Tuesday, March 31, 2009

iDirt

One more natural Apple advertisement. In Patras as well...

Saturday, February 14, 2009

7-Zip vs WINRAR

WINRAR (current version: 3.80) was, and still is, popular. You can tell that by the number of people seeding the torrent of it's cracked version on The Pirate Bay (currently 2308 seeding versus 16 leeching). And people have got a reason to buy (or crack) such a program:
  • Very beautiful interface that can be themed.
  • High compression ratios.
  • Quite fast.
  • Supports multithreaded compression.
  • Supports archives with recovery records.
  • Portable version available.
  • Linux command line version available.
  • Available in 47 languages.
  • Supports creation of SFX RAR and ZIP archives
  • Full support for RAR and ZIP.
  • Extraction only support for the following 12 formats: CAB, ARJ, LZH, TAR, GZ, BZ2, ACE, UUE, JAR, ISO, 7Z, Z.
  • AES-128 encryption for RAR files.
  • Is programmed by a Russian, etc.
But WINRAR first of all is not free, neither in price nor free the way FSF means.

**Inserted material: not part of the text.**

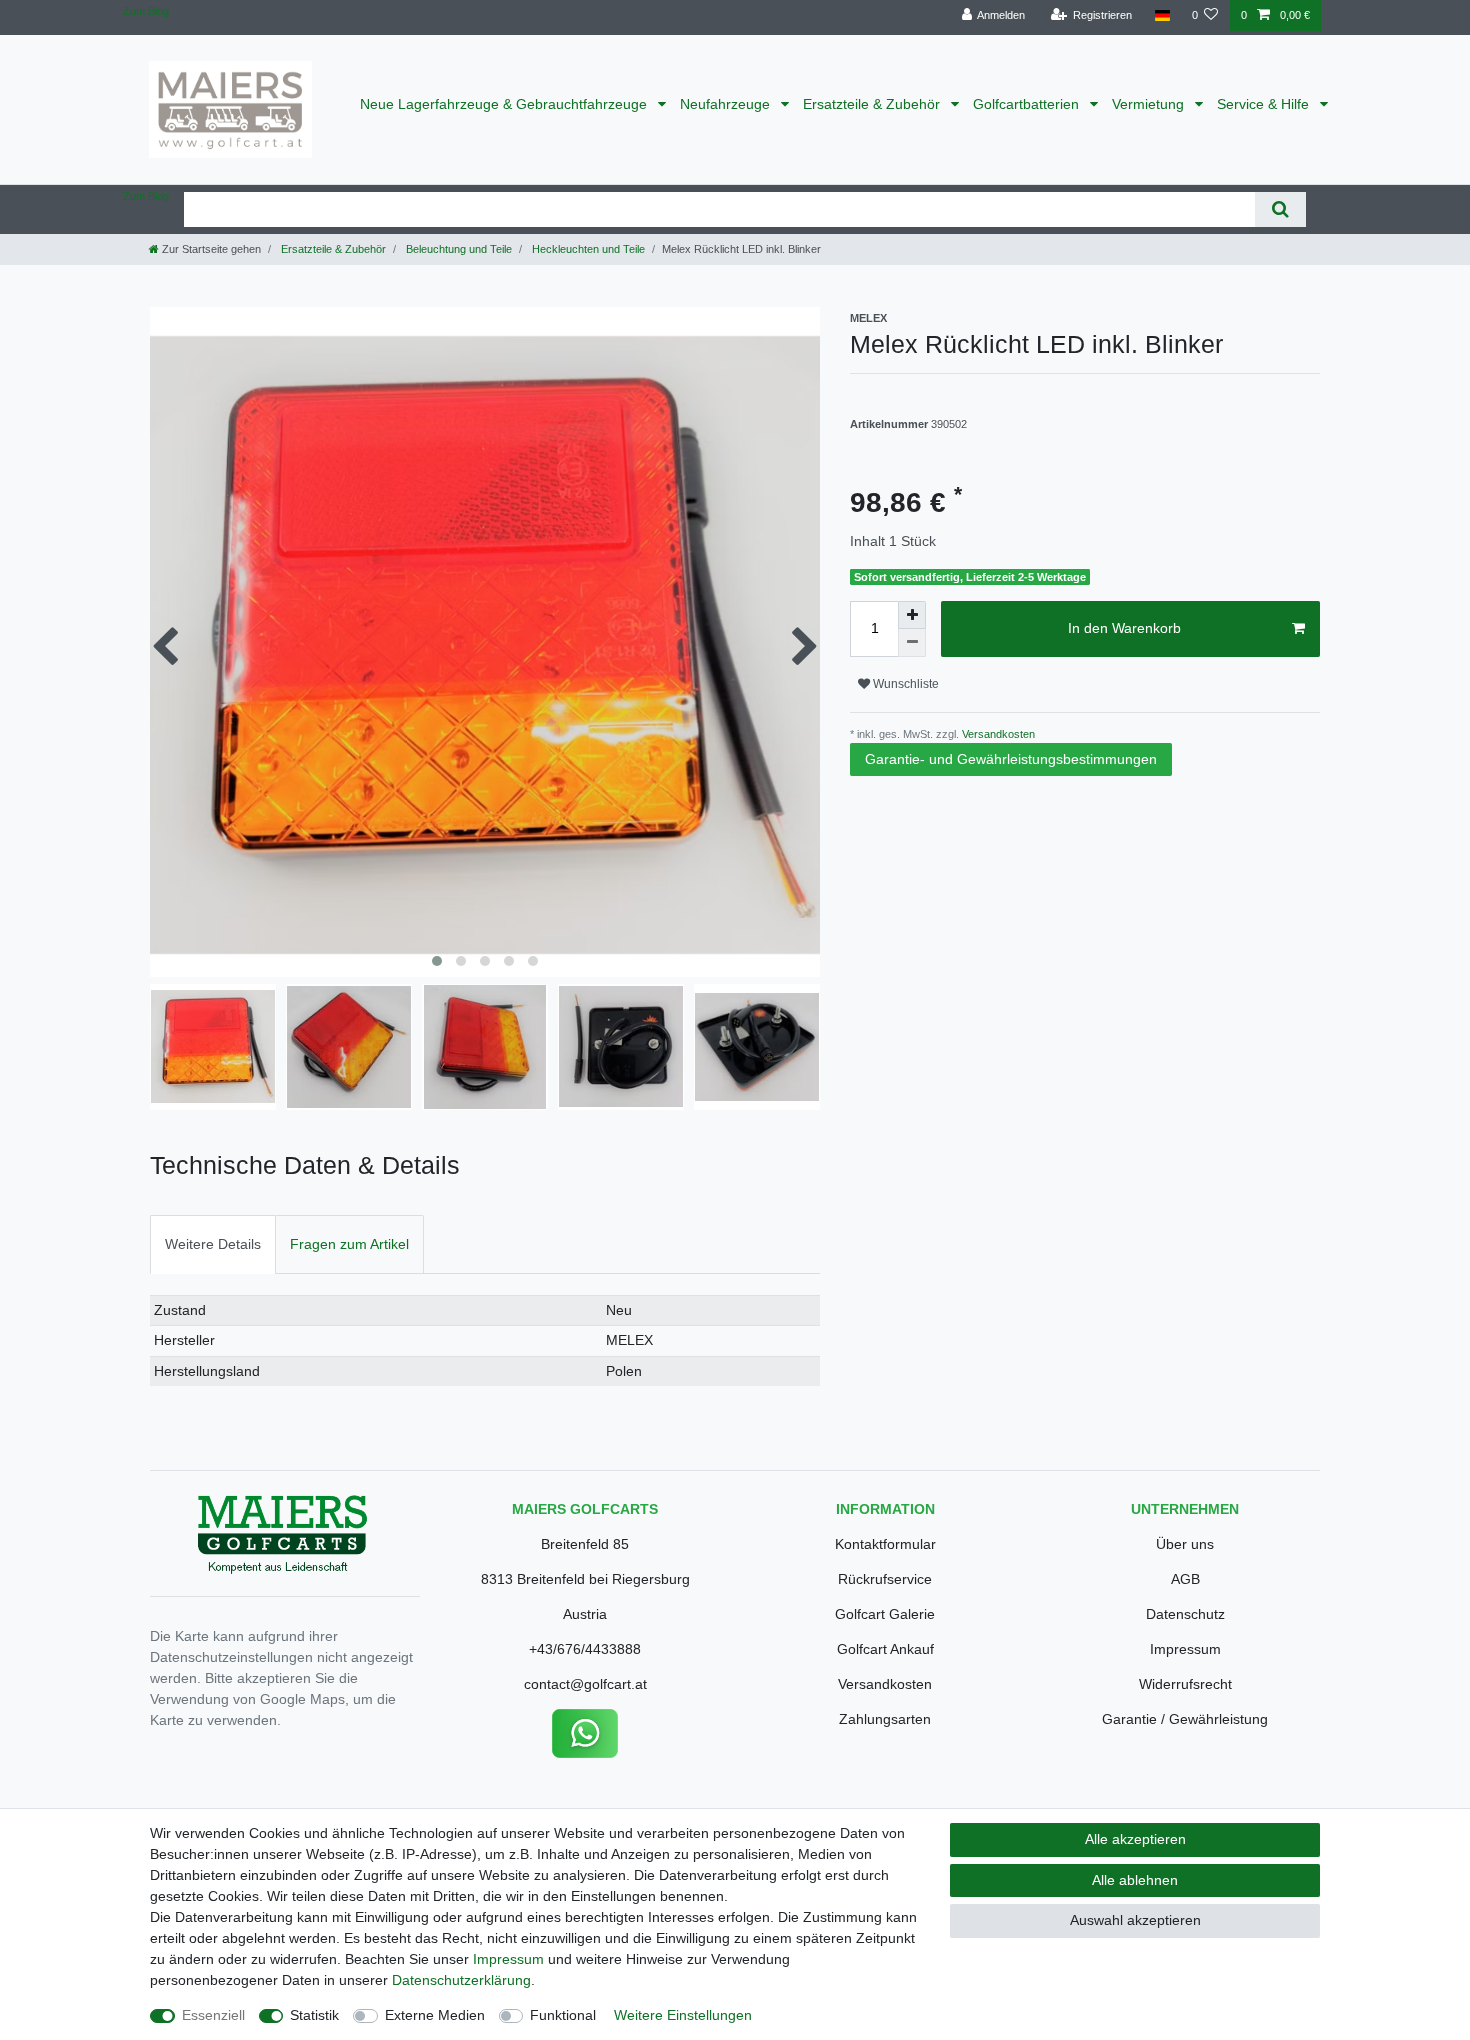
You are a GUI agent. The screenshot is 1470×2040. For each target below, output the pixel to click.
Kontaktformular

It costs currently around $30.

On the other hand we have 7-Zip (current version: 4.65)
  • 7-Zip offers even better compression ratios.
  • 7-Zip is slower than WINRAR for some compression ratios but faster for others. (that's something I did not expect, keep on reading)
  • It is smaller in size.
  • Supports multithreaded compression.
  • There is also a portable version.
  • There is also Linux command line version.
  • It is available in 74 laguages. (Nice symmetry with WINRAR's 47 languages)
  • Supports creation of SFX archives in 7z format.
  • Offers full support of the following 5 formats: 7z, ZIP, GZIP, BZIP2 and TAR. The ZIP support offers higher compression ratios than that of WINRAR but no SFX support.
  • Offers extraction only support for the following 18 formats: ARJ, CAB, CHM, CPIO, DEB, DMG, HFS, ISO, LZH, LZMA, MSI, NSIS, RAR, RPM, UDF, WIM, XAR and Z.
  • AES-256 encryption both for 7z and ZIP files.
  • It is also programmed by a Russian ;-)
  • But, most importantly, 7-Zip is completely free and open source!
So what's the catch?

7-Zip used to be buggy and that's perhaps the reason why some people are afraid to use it. The latest versions are really stable. I haven't encountered any strange errors and I use 7-Zip a lot.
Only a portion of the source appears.